Starting at the line that contains "Instruction: Click the truck", reproduce only the lines through the end of the data, exactly, including both the first and the last; skip the pictures.
** Opening DATASET block **
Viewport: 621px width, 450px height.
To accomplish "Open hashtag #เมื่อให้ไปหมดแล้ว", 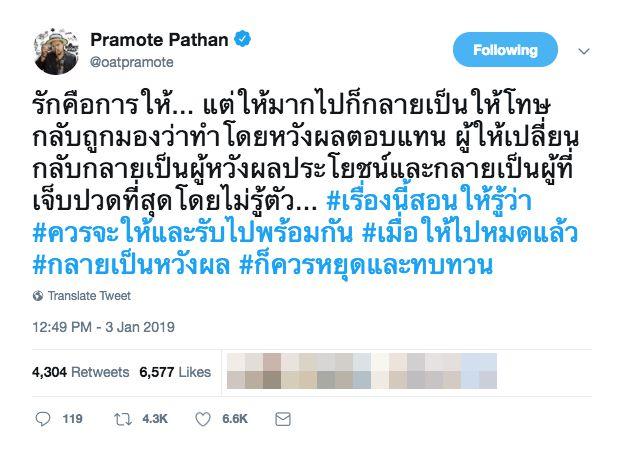I will (x=470, y=233).
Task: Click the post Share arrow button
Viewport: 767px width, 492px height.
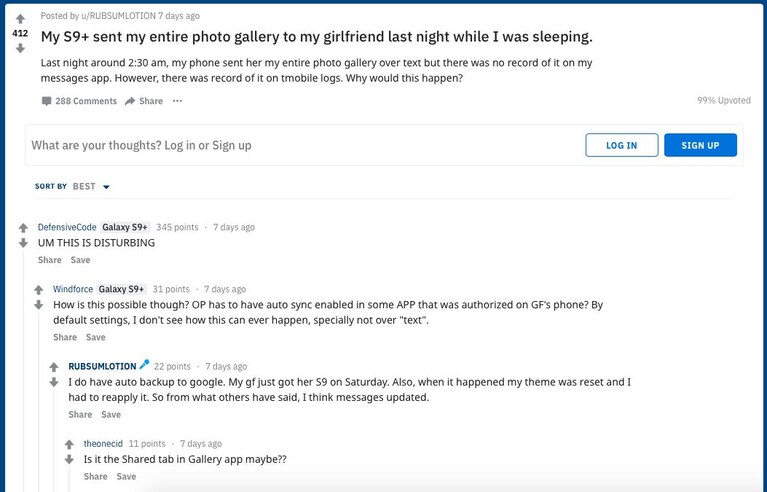Action: tap(144, 101)
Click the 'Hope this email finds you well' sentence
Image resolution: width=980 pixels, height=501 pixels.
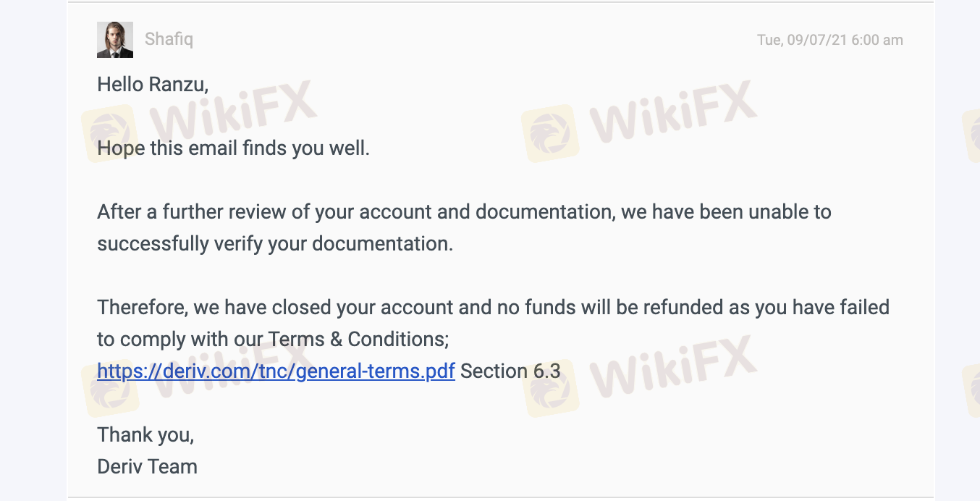(233, 148)
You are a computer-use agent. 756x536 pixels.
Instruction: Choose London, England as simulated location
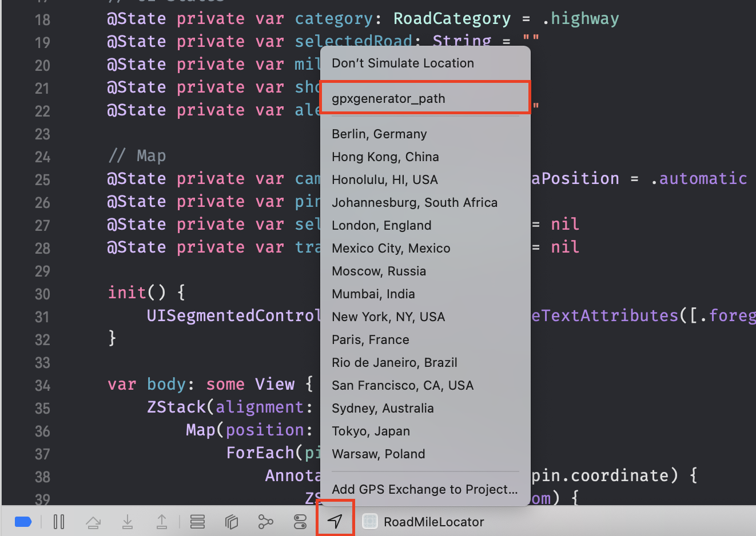click(x=381, y=226)
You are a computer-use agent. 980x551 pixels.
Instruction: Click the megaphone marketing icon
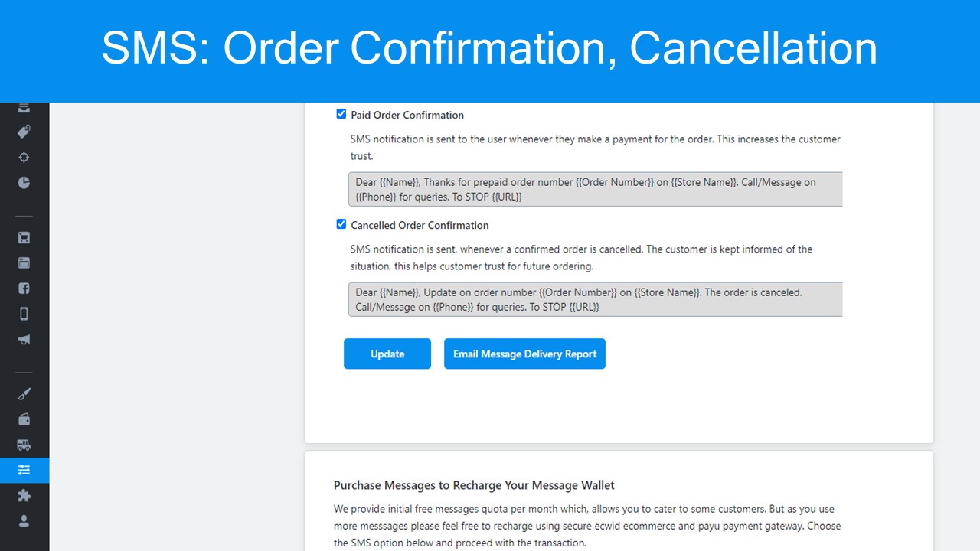(x=24, y=340)
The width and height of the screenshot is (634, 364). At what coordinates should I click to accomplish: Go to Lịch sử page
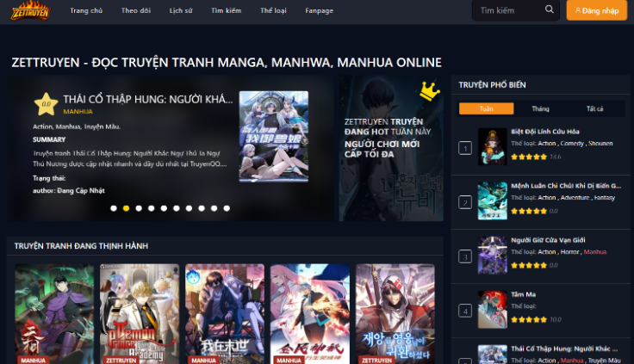[x=181, y=10]
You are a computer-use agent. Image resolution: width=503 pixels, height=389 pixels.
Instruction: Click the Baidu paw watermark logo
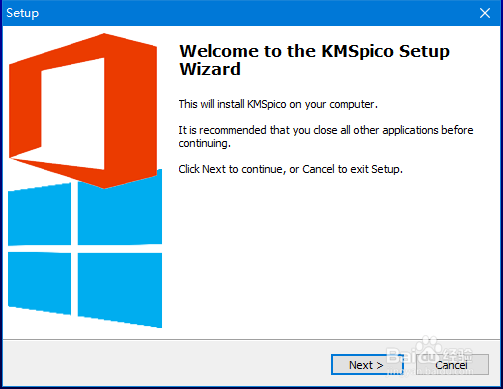click(428, 347)
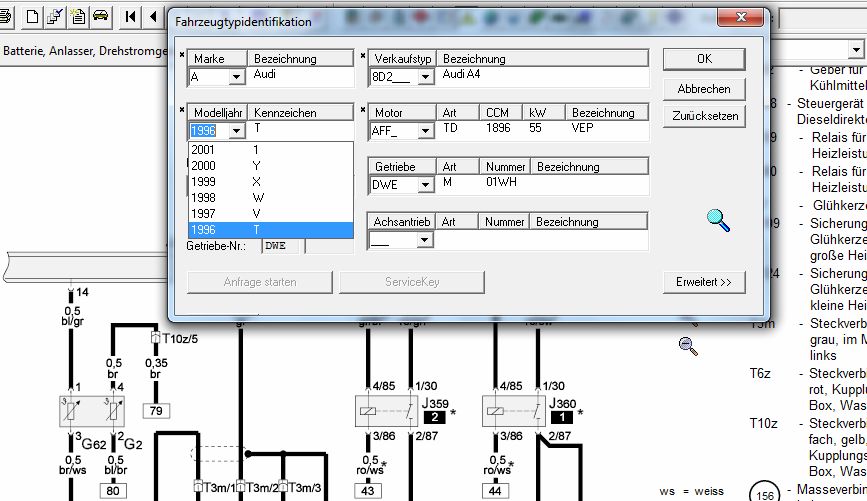The image size is (867, 501).
Task: Go to previous page with left arrow
Action: [152, 17]
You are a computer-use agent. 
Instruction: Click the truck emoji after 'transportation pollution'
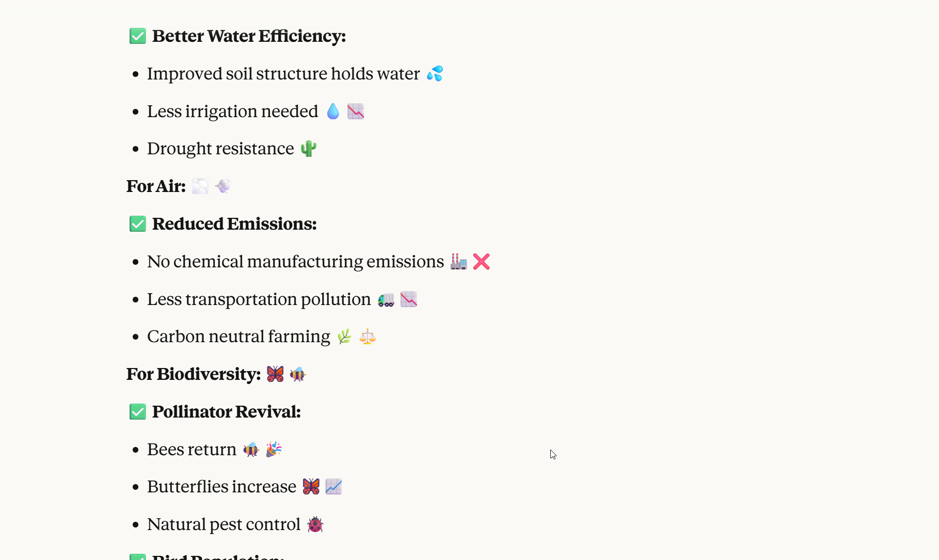(x=386, y=299)
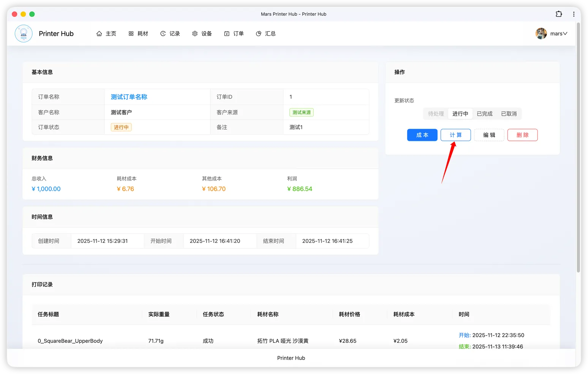The width and height of the screenshot is (588, 374).
Task: Open the 测试订单名称 order link
Action: (128, 97)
** Closing DATASET block **
> **RESULT OF THIS TASK**
Instruction: Click the truck emoji after 'transportation pollution'
(x=386, y=299)
The width and height of the screenshot is (588, 374).
Task: Open the 测试订单名称 order link
Action: (128, 97)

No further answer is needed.